A gynaecologist who has performed more than 75 surgeries to repair damage from surgical mesh says doctors, ACC and Medsafe have failed patients.
ACC has paid out more than $13m in injury claims in the past decade and Medsafe yesterday announced mesh implants will no longer be used for pelvic organ prolapse or urinary incontinence because of the risks.
Last month Australia banned the implants for use in pelvic organ prolapse.
Some of the injuries include the mesh eroding in the body and binding with other tissue.
It will still be used for other surgeries, including hernia repair.
But Dr Hanifa Koya told Nine to Noon she has mixed feelings about the partial ban and that the blame doesn't just lie with the products.
She said surgeons need to be more competent.
"People decided, knee jerk reaction again, that ... we must use something like the meshes," said Dr Koya.
"There was no data ... no training ... the companies trained and people trained each other."

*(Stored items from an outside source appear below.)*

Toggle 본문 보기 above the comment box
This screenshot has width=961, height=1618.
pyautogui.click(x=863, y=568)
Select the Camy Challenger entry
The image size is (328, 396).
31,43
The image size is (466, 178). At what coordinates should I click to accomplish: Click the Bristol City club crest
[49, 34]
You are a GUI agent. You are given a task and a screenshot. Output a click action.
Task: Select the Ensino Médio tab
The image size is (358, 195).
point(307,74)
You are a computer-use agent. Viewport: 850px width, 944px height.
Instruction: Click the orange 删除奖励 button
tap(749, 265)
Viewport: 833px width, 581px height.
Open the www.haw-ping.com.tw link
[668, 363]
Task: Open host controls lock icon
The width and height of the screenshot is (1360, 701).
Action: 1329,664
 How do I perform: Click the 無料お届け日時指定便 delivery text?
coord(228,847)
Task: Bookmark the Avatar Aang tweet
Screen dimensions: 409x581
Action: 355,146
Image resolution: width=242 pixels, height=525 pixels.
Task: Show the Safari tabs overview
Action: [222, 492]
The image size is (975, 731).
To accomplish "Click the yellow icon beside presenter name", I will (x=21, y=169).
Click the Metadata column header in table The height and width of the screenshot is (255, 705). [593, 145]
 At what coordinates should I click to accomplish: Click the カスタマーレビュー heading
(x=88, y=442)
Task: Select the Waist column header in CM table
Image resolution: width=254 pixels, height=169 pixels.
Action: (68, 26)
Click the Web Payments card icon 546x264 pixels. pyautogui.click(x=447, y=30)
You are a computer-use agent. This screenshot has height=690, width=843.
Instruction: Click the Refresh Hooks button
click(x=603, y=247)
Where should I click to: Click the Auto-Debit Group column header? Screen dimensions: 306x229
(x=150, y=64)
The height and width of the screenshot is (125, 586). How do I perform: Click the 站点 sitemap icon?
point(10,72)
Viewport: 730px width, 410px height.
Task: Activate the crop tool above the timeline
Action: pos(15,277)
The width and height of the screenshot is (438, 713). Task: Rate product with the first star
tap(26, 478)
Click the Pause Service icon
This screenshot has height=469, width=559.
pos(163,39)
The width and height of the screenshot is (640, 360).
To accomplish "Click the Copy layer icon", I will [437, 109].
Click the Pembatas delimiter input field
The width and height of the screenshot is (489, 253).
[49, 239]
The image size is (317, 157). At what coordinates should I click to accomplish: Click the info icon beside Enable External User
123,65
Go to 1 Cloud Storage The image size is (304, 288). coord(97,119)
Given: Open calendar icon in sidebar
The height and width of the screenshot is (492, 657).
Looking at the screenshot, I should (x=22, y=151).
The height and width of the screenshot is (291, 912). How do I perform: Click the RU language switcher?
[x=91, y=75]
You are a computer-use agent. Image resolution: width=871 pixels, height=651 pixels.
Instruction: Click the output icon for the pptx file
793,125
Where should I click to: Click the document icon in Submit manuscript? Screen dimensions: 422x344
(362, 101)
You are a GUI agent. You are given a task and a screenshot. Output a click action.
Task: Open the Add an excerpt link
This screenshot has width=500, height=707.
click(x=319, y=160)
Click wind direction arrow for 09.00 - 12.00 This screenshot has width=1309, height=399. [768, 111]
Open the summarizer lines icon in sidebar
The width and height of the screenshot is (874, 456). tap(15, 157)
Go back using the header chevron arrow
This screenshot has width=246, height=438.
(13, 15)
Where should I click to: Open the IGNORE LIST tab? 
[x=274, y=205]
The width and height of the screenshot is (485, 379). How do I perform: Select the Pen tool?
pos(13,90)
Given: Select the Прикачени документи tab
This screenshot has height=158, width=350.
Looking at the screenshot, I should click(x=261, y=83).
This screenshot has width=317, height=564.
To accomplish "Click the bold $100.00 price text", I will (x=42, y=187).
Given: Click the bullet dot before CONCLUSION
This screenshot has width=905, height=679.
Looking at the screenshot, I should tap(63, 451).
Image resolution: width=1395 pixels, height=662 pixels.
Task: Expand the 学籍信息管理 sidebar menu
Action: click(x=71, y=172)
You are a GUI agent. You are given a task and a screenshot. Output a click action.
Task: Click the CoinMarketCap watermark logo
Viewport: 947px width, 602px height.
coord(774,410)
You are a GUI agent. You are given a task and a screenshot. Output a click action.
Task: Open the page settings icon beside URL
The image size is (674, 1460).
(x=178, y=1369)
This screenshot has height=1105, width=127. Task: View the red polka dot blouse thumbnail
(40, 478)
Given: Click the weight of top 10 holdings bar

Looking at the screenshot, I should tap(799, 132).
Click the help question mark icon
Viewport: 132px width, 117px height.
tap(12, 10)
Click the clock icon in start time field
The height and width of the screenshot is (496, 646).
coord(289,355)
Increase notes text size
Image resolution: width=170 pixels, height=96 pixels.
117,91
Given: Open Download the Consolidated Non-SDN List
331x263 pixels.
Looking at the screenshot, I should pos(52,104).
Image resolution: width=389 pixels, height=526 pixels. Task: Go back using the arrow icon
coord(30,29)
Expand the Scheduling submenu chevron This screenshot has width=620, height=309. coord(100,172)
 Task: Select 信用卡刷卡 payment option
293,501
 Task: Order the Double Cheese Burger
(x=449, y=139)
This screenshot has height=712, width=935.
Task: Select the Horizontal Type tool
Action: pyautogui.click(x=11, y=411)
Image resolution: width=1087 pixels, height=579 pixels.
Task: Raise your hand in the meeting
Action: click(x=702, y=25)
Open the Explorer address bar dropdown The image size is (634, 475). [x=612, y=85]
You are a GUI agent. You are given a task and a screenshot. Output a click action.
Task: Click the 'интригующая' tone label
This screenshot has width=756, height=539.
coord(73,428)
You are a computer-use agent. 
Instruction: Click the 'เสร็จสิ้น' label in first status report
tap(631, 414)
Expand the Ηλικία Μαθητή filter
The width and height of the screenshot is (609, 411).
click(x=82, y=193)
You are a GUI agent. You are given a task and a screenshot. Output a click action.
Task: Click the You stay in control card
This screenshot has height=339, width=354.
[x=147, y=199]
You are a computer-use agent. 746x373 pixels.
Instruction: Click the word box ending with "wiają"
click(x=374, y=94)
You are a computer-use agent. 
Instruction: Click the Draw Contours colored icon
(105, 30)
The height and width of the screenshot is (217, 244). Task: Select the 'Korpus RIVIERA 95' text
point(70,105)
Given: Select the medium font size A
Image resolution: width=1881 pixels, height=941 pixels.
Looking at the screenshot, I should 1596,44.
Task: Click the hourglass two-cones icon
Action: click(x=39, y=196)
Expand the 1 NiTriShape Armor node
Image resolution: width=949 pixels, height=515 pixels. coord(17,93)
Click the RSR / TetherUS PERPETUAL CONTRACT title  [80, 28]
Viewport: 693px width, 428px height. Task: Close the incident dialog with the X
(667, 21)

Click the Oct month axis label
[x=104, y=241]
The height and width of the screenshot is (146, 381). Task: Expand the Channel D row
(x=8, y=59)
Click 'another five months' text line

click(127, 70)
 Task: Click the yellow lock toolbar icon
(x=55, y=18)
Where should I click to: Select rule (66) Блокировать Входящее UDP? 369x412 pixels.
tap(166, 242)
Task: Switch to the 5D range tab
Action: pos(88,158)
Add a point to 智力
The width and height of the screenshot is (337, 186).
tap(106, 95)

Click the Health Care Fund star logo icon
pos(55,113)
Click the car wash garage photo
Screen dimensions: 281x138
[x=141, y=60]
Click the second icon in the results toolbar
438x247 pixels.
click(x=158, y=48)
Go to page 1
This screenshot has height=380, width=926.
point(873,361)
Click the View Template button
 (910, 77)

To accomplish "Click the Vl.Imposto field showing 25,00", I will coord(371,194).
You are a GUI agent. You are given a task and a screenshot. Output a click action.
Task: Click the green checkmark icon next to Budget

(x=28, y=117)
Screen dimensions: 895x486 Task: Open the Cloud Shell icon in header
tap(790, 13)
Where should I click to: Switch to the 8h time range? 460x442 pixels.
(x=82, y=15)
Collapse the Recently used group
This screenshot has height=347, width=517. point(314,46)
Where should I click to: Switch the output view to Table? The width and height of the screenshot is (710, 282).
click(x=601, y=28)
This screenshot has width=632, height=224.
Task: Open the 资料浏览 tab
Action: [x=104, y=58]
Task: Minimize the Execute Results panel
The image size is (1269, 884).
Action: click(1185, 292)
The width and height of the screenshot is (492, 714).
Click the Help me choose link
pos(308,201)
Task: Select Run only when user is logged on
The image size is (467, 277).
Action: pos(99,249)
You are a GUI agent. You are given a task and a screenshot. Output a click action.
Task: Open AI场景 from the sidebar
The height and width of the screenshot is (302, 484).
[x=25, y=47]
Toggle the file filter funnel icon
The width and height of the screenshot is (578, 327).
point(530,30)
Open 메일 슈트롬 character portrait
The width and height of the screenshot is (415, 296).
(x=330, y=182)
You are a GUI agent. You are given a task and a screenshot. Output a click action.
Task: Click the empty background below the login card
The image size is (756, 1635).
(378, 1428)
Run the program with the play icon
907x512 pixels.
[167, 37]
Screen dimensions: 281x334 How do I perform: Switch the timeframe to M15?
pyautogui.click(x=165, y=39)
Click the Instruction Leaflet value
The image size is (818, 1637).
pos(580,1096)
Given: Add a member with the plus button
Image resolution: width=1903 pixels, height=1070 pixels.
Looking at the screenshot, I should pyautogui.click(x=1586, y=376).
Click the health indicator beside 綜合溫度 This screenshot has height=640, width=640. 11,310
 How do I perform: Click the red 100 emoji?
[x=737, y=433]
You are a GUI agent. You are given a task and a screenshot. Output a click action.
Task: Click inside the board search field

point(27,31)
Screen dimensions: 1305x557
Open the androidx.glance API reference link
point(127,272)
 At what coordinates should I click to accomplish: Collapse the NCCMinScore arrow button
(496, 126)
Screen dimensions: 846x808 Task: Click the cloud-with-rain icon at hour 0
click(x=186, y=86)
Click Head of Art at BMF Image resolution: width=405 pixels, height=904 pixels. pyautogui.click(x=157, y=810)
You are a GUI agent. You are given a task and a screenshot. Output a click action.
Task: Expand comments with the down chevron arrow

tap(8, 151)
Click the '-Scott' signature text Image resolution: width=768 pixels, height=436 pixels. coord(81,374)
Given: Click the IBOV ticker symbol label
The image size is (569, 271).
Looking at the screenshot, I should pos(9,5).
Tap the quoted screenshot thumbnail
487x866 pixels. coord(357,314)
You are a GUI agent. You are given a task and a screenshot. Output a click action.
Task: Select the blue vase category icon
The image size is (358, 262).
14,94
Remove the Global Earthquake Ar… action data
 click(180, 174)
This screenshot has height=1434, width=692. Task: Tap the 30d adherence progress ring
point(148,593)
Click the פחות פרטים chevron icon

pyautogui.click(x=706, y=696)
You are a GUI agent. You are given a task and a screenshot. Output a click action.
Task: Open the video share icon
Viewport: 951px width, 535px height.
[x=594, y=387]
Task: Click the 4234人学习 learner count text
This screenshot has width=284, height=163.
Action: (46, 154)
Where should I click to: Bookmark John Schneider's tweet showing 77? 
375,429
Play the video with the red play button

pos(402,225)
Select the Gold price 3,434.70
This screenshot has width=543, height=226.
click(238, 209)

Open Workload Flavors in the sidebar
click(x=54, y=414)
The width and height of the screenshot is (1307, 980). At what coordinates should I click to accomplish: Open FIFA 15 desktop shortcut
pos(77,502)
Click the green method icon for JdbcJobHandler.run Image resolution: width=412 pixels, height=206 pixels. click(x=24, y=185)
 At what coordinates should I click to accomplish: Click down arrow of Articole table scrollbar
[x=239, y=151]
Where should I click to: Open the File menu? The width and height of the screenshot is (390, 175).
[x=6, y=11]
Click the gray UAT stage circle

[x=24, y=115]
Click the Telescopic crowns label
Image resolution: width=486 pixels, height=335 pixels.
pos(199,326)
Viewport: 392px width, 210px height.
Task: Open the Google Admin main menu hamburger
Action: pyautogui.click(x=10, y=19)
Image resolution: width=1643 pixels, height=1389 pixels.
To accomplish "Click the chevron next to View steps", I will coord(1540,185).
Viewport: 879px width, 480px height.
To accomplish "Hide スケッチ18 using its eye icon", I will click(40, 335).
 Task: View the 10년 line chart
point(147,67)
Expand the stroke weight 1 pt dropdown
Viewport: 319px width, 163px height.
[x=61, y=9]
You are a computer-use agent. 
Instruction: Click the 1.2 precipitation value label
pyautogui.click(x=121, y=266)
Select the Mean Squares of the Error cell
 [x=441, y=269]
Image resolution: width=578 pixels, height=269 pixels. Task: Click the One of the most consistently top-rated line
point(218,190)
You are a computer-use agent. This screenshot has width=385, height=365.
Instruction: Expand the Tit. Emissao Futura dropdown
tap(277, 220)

She said people should also be told by ACC who the doctors who have harmed patients with mesh are so they can make the best decision about whether or not to have the surgery.
"So Medsafe has, in my books, failed and we [doctors] have also failed the patients," she said.
"We now need to sit down and ask ourselves the question, 'Where are we going?'"
The gynaecologist is calling for more regulations and a registry for how the mesh is used.
"It will be an extremely important step and long overdue," she said.
Dr Koya said when major adverse effects are found with a particular product it should be pulled out immediately whereas products with significant problems should be put on hold.
Ministry backs tougher laws on surgical devices
The Ministry of Health wants stronger legislation on medical devices in the wake of a ban on surgical mesh.
Stewart Jessamine, from Ministry of Health, said there was no legal requirement at present for a medical device to go through an approval process in New Zealand before being used.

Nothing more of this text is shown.